As Molly Katchpole points out, we all understand the idea of a contract. And contracts, implicit and explicit, are being broken by the powers that be in their efforts to screw the last cent out of three generations. The contract that was made by those who paid into social security is on its way to being breached. The contract that we all make when we exchange taxes for needed services (remember what Oliver Wendell Holmes, Jr. said: "I like paying taxes. With them I buy civilization.) seems forgotten. And the endlessly repeated promise, embedded in the American Dream, that work will be rewarded, is under economic and political siege.
How did Tina Turner put it in Beyond Thunderdome? "Bust a deal, face the wheel!"
Now I'm not about to don my form-fitting chain mail and fire up the old jet-powered chariot, but she had a point. One that resonates.
Here's a piece from The Hill Newspaper that suggest where all the the vines we've discussed might bear fruit.

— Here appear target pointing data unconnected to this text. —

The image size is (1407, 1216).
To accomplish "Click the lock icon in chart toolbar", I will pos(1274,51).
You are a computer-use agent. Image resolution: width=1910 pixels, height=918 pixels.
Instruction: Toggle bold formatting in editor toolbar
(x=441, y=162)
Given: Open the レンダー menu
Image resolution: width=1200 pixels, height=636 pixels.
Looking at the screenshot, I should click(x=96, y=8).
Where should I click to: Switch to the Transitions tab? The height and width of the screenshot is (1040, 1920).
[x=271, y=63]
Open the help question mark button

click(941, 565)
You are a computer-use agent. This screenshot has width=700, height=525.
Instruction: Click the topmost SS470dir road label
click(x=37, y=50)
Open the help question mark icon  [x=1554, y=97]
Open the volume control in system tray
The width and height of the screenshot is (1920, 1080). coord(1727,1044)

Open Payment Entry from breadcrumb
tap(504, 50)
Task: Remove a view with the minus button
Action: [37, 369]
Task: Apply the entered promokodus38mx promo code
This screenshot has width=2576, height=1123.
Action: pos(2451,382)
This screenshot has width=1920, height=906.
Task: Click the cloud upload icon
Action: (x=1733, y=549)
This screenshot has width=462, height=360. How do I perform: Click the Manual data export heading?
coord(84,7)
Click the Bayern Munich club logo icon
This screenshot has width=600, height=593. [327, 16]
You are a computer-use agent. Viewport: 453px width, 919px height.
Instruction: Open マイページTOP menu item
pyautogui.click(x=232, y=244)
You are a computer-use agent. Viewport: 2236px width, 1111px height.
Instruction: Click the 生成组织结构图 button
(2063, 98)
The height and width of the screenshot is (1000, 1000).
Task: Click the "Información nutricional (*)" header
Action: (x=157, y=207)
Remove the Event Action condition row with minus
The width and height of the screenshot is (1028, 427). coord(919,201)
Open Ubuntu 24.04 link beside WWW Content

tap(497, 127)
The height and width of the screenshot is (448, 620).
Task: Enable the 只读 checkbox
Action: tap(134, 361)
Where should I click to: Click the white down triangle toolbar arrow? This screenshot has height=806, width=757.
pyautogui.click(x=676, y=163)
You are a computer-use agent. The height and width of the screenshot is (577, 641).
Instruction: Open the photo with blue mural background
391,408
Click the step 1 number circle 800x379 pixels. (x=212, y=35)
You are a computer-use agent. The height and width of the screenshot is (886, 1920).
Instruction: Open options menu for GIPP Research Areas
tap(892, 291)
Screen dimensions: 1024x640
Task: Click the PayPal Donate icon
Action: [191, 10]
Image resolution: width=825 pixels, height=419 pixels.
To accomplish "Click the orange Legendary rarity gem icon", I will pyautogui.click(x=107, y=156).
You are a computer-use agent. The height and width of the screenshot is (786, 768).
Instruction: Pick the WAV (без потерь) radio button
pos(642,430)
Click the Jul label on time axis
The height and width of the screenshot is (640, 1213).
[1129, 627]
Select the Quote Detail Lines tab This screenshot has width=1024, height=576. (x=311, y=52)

Ron Paul and Occupy Wall Street can change the world together
By Brent Budowsky - 11/07/11 09:56 AM ET
I view Ron Paul and his supporters as a movement and a cause as much as a conventional campaign, in the same way I view Occupy Wall Street as a movement and a cause that originated far outside the conventional political system...
I listen carefully and respectfully to what Ron Paul says, and what Occupy Wall Street says. There are two levels of analysis. On the matter of the role of government, there will never be agreement. On the matter of private-sector solutions, there are profound and powerful opportunities for agreement.
Ron Paul and Occupy Wall Street agree that what is called capitalism is, in many cases, not capitalism but cronyism in which special interests game the system to accumulate wealth in ways that involve special access to government monies and favoritism and not creating products that consumers want to buy.
If there were a way to build a de facto consumer alliance between Ron Paul supporters and Occupy Wall Street supporters based purely on private-sector initiatives that make profit by putting customers first, it would change the world...
The truth is, as most Ron Paul supporters and most Occupy Wall Street supporters would agree, far too often the fix is in against us.
The most powerful answer to crony capitalism is customer capitalism. The most powerful weapon for change is a unity between conservative populists and liberal populists.
While we will never agree on the role of government, the most powerful revolution waiting to be tapped is to join forces in support of those in the private sector who stand with the 99 percent, giving individuals real choices in the private market in support of companies that believe that the customer is always right.
I welcome specific ideas, and will soon offer some more of my own.
I agree with the author that the two sides will never agree on the role of government, but I think he's right on about the need to push for private sector companies that work for the consumer. Just as there is a need for a government that works for those who pay their taxes, not those who avoid them. It's time they honored the contract.